While we can't remotely throw Insomnium into the neo-prog bucket, the band who came to mind quickest for me as a comparison this time out was Fish-era Marillion, starting with the opening track, Wail of the North. While they're surely not aiming at a melodeath Script for a Jester's Tear, there's so much Marillion here. It's in the the dynamics and how ambitious their range is, not to forget the way that the quiet parts build so inventively. It's also in how the music remains complex even after the crunch kicks in, in large part because of the keyboards. And it's in the slow soaring solos too.

Wail of the North is a short song. At only three minutes, it's the shortest on the album by almost two more and a heck of a lot shorter than the forty minute track that comprised their previous album. The ten songs here amount to a smidge over an hour and most are six or seven minutes each, maybe just a little longer than they used to be, as if the band have really found their length. The few shorter songs end quickly, as if they wanted another minute to wrap up properly.

Also like early Marillion, they have a consistent, very recognisable sound, but manage to vary it considerably. These songs tend to begin with delicate acoustic guitar intros, which roll into the songs proper really well. Then the harder edge kicks in with emphasis, there being three guitarists in the band nowadays, after Jani Liimatainen joined this year. Many gallop along at pace, with harsh but intelligible vocals from Niilo Sevänen, but always with melody. Sure, melodic death goes for melody over brutality but everything in Insomnium songs is melody, even the riffs.
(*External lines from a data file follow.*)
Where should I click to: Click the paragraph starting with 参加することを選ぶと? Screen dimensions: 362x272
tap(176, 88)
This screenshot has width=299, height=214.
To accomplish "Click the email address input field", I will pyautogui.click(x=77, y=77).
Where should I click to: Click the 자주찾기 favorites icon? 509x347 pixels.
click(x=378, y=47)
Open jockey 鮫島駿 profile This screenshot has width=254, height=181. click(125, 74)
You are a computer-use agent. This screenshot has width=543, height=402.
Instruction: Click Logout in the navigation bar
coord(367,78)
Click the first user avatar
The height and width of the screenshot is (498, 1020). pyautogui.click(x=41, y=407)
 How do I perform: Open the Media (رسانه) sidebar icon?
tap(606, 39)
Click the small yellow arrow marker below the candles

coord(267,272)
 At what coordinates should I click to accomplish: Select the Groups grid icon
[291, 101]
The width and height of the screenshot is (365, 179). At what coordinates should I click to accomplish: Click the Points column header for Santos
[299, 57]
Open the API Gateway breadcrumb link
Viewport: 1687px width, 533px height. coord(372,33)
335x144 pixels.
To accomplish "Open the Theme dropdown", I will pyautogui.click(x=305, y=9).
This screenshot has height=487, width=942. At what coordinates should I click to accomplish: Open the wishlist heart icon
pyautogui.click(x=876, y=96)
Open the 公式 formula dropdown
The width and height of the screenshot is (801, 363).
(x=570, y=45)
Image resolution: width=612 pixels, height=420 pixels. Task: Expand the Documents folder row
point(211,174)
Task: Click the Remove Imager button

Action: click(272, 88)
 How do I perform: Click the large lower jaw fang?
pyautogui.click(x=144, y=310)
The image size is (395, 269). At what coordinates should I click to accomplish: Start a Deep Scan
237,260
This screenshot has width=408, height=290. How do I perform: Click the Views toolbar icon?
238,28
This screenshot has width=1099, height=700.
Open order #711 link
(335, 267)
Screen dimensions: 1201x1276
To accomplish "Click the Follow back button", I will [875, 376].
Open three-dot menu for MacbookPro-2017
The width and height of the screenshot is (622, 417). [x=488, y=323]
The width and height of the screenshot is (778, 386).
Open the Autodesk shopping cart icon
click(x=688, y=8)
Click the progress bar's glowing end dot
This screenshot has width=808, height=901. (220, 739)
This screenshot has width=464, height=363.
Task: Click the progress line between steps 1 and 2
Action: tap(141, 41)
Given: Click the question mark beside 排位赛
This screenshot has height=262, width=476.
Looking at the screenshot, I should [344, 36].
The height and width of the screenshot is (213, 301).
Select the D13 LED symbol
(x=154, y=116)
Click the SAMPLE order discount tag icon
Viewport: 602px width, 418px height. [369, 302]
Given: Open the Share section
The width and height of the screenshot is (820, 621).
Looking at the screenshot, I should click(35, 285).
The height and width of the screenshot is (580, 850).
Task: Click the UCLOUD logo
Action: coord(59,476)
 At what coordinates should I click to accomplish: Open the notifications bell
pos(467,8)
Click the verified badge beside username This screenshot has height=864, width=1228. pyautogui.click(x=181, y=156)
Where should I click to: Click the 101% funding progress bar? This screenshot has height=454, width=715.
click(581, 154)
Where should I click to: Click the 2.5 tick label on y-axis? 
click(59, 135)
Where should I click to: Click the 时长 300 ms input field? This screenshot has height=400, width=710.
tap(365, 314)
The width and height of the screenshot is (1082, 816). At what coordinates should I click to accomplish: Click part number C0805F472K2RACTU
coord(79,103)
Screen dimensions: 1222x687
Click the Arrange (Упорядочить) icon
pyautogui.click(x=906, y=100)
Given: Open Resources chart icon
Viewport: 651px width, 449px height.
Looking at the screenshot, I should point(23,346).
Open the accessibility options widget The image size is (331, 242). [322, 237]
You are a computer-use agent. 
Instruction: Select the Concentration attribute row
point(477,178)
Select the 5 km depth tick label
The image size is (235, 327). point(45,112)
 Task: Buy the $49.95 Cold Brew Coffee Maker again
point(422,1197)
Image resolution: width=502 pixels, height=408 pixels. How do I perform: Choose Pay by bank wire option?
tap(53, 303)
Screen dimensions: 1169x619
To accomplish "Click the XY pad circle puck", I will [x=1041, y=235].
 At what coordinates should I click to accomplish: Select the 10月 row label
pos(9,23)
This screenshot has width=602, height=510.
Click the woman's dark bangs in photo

At some point, they slow down, whether that be for a spoken word section (or a whispered one) or for a slower melody on one of those guitars. This is the Paradise Lost influence, I think, but the way it's handled reminds of eagles soaring in a sky we can't always see. During the verses, they're lost behind the canopy of the forest, but in slower sections the sky becomes visible and we watch their majesty.

I also caught a lot of folk music here, though again Insomnium aren't a folk metal band. There are no fiddles or accordions here and this isn't remotely Korpiklaani or Finntroll. However, there's folk music in the acoustic intros and, occasionally, it keeps going into the song itself, especially the title track which is folky but still dark.

It's hard to pick favourites here. Valediction, the first single, is one. I can't forget Mute is My Sorrow, with great keyboards, an atmospheric spoken word section and another gorgeous soaring solo. And Bells They Toll finds a really nice balance of dynamics, melodic riffs and soaring guitar, but then so do half a dozen songs here. This is one of those albums where you might find your favourites changing each time you listen.

Karelia is a highlight too, wrapping up the album. It's not the longest song on offer but it feels the most timeless, perhaps because it's instrumental. Then again, while the vocals are mostly intelligible, they're always here as an instrument. Somehow Karelia doesn't seem to be missing out. It finds its own way without voices and that makes for an immersive eight minutes.

This felt good from a first listen but it gets better each time through. It makes me jealous that my son has seen them live twice and I haven't yet seen them at all. I guess I need to fix that next April in Mesa.